[START]
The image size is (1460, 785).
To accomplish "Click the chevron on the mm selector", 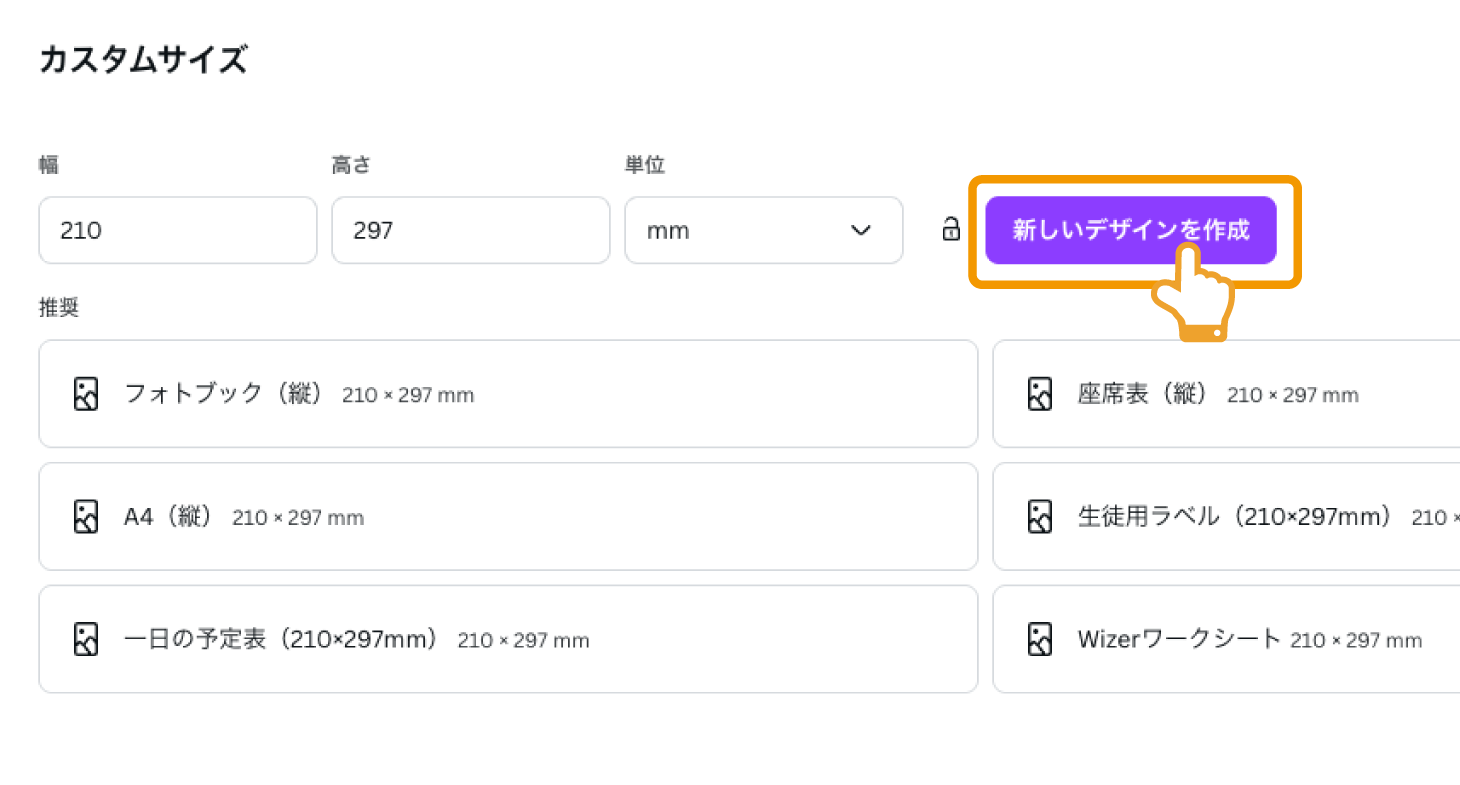I will [x=860, y=230].
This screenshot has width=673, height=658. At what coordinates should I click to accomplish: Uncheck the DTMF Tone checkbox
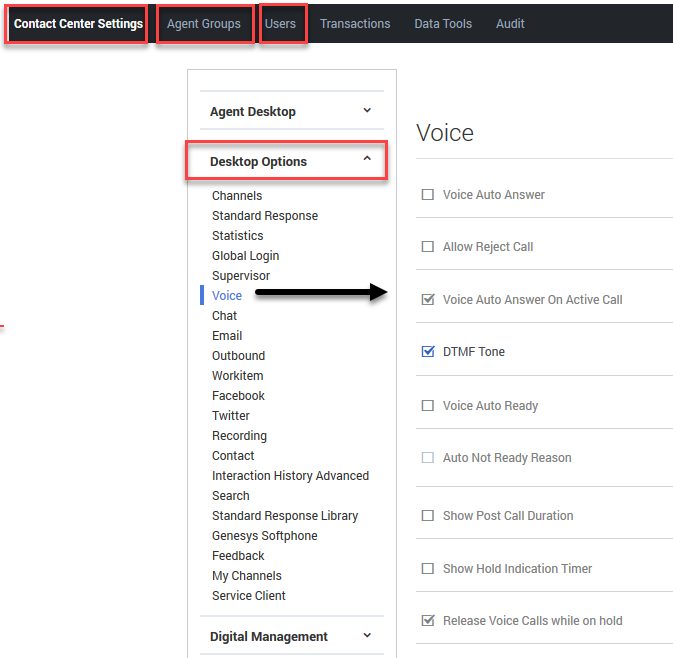(x=428, y=352)
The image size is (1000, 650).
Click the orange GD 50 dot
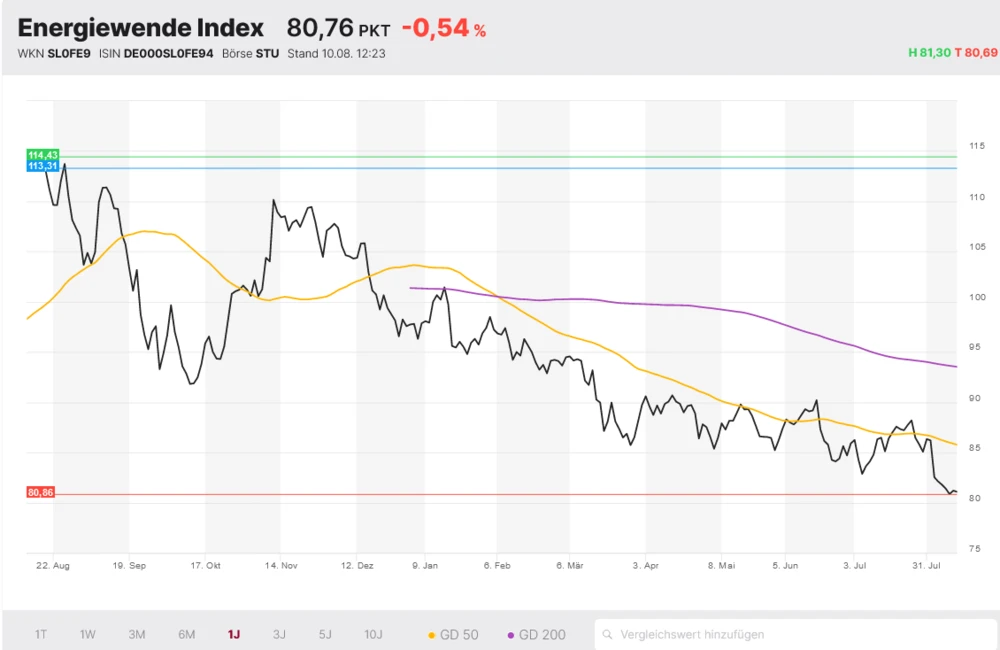point(431,635)
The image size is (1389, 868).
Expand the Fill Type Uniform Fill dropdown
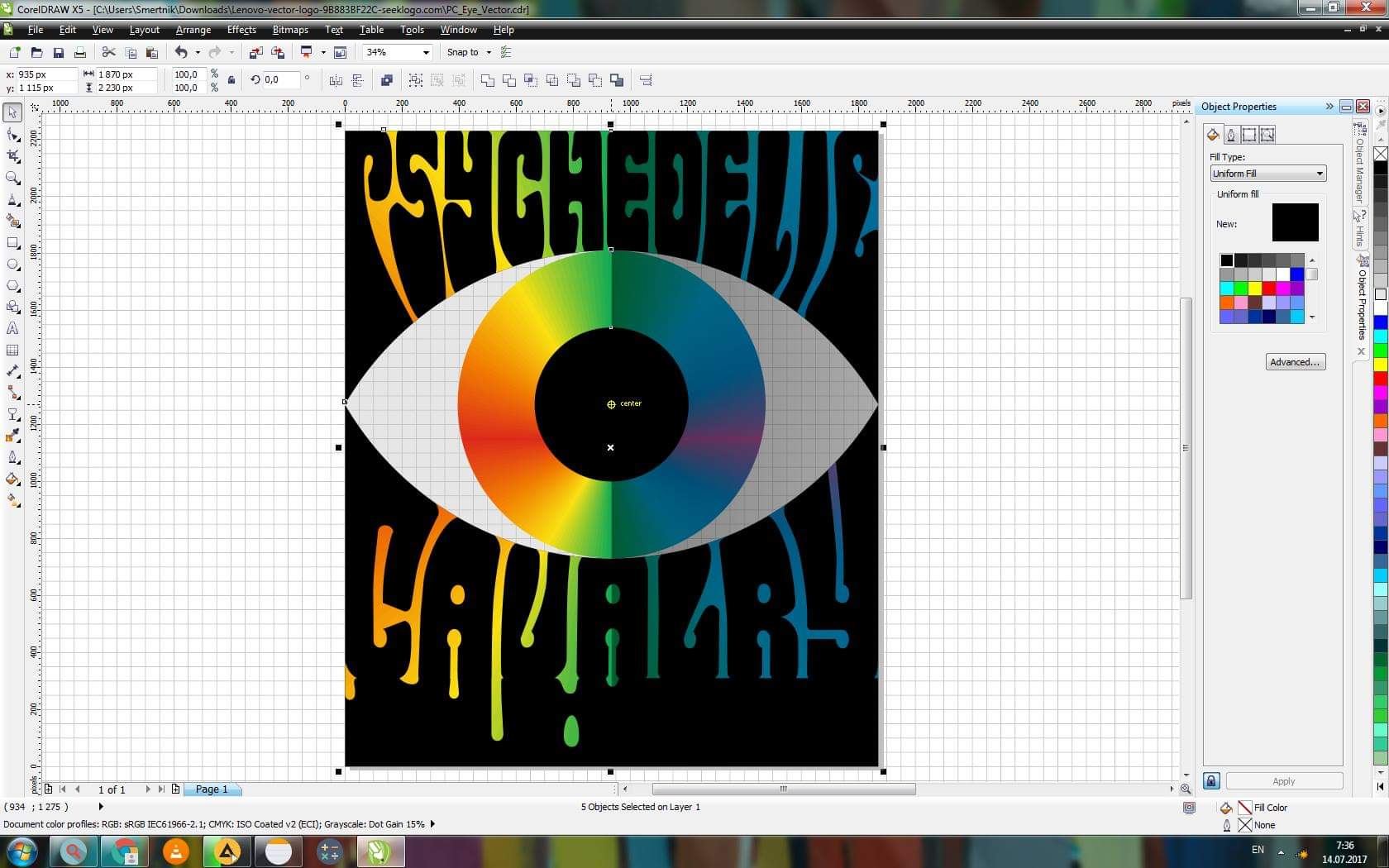coord(1268,174)
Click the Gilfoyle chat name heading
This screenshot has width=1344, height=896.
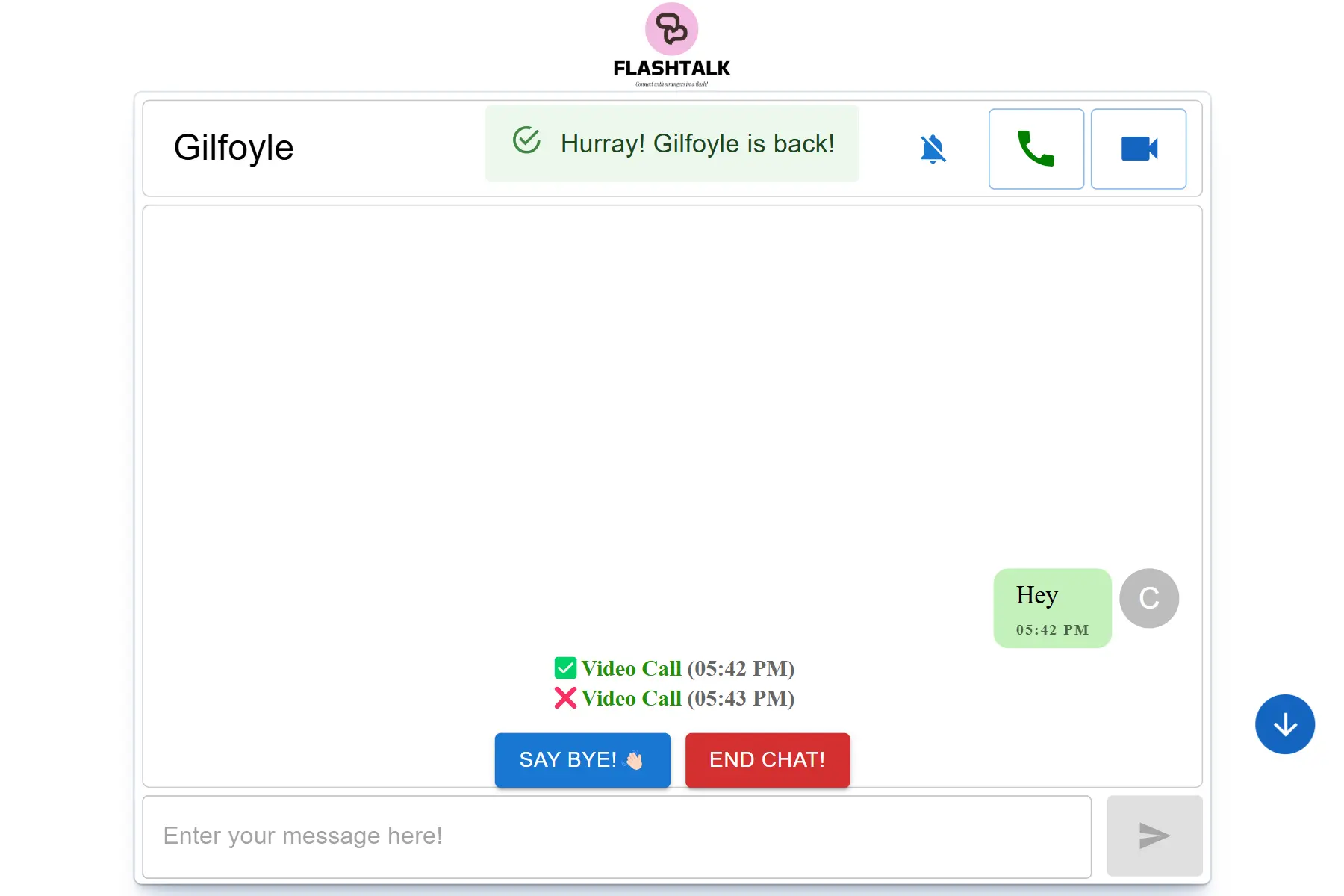(234, 147)
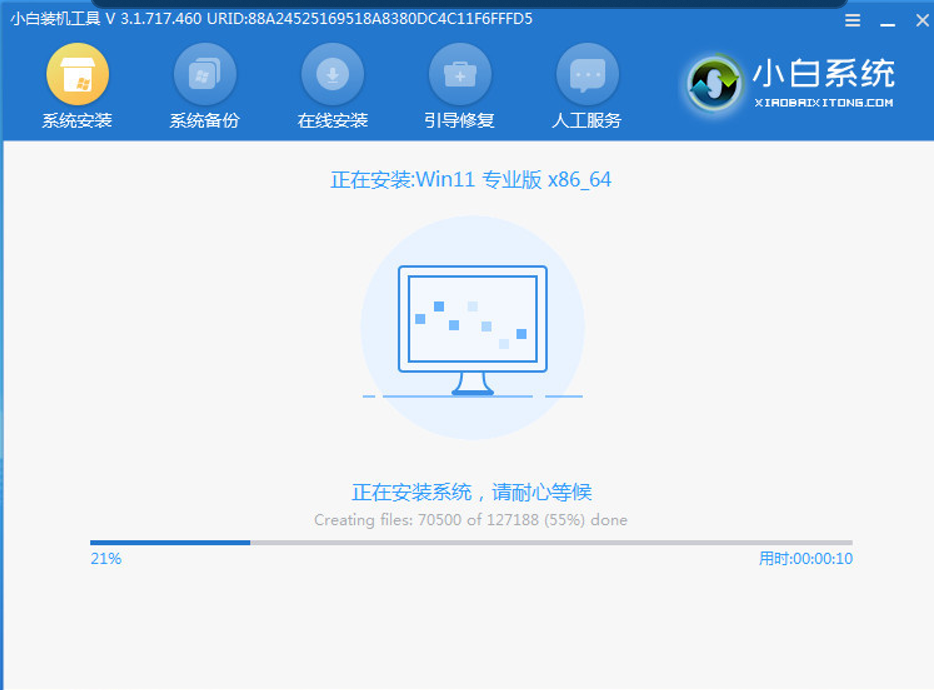
Task: Click the Creating files status line
Action: pyautogui.click(x=471, y=520)
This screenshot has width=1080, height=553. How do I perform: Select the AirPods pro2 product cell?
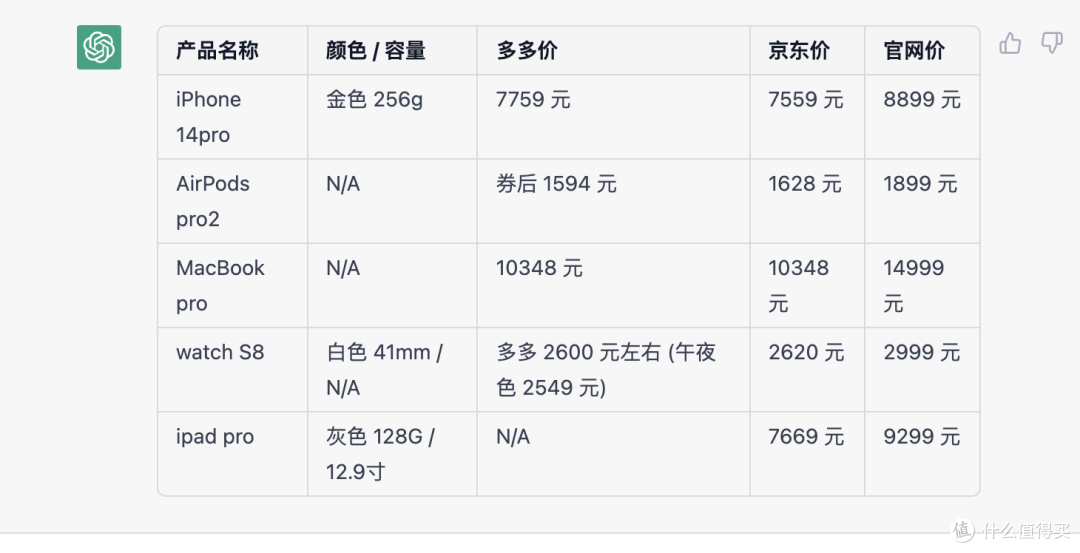[x=233, y=201]
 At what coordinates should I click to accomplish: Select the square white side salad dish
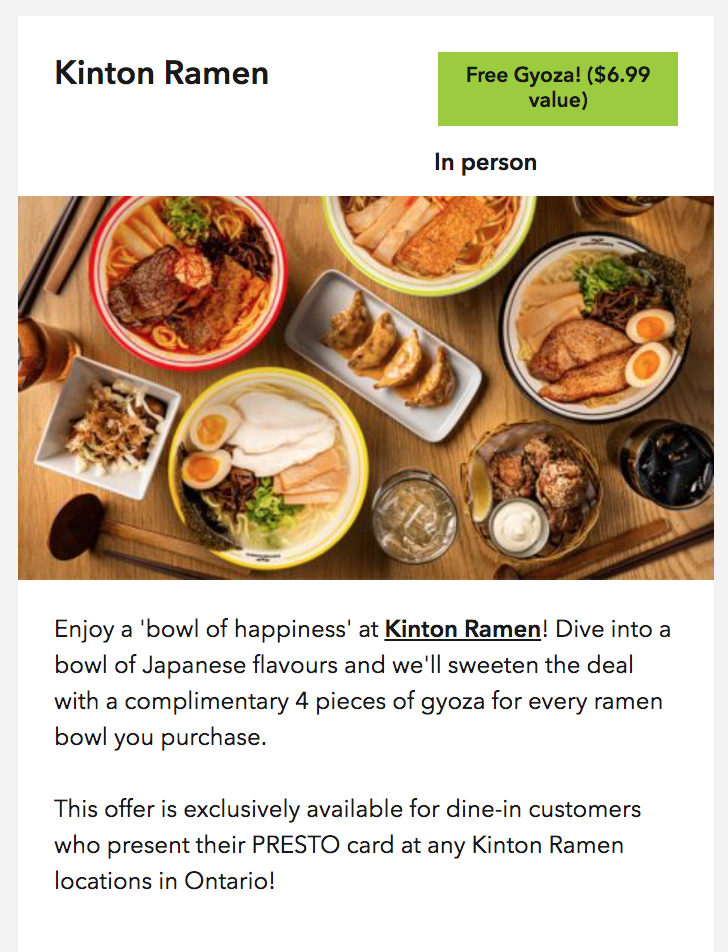tap(107, 427)
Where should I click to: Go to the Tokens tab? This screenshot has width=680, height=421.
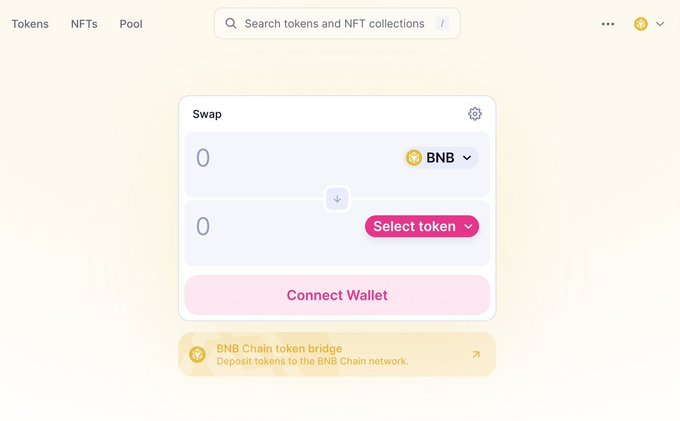click(30, 24)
[END]
Your instructions » Retype the items above exactly, from the line containing "Click the Gilfoyle chat name heading" through the last item, and omit the pictures from your copy.

Answer for the task »
Click the Gilfoyle chat name heading
This screenshot has width=1344, height=896.
(234, 147)
Task: Click the Creating files status line
Action: pyautogui.click(x=471, y=520)
This screenshot has width=1080, height=553. How do I perform: Select the AirPods pro2 product cell?
[x=233, y=201]
 At what coordinates should I click to accomplish: Select the square white side salad dish
tap(107, 427)
Where should I click to: Go to the Tokens tab? This screenshot has width=680, height=421.
click(30, 24)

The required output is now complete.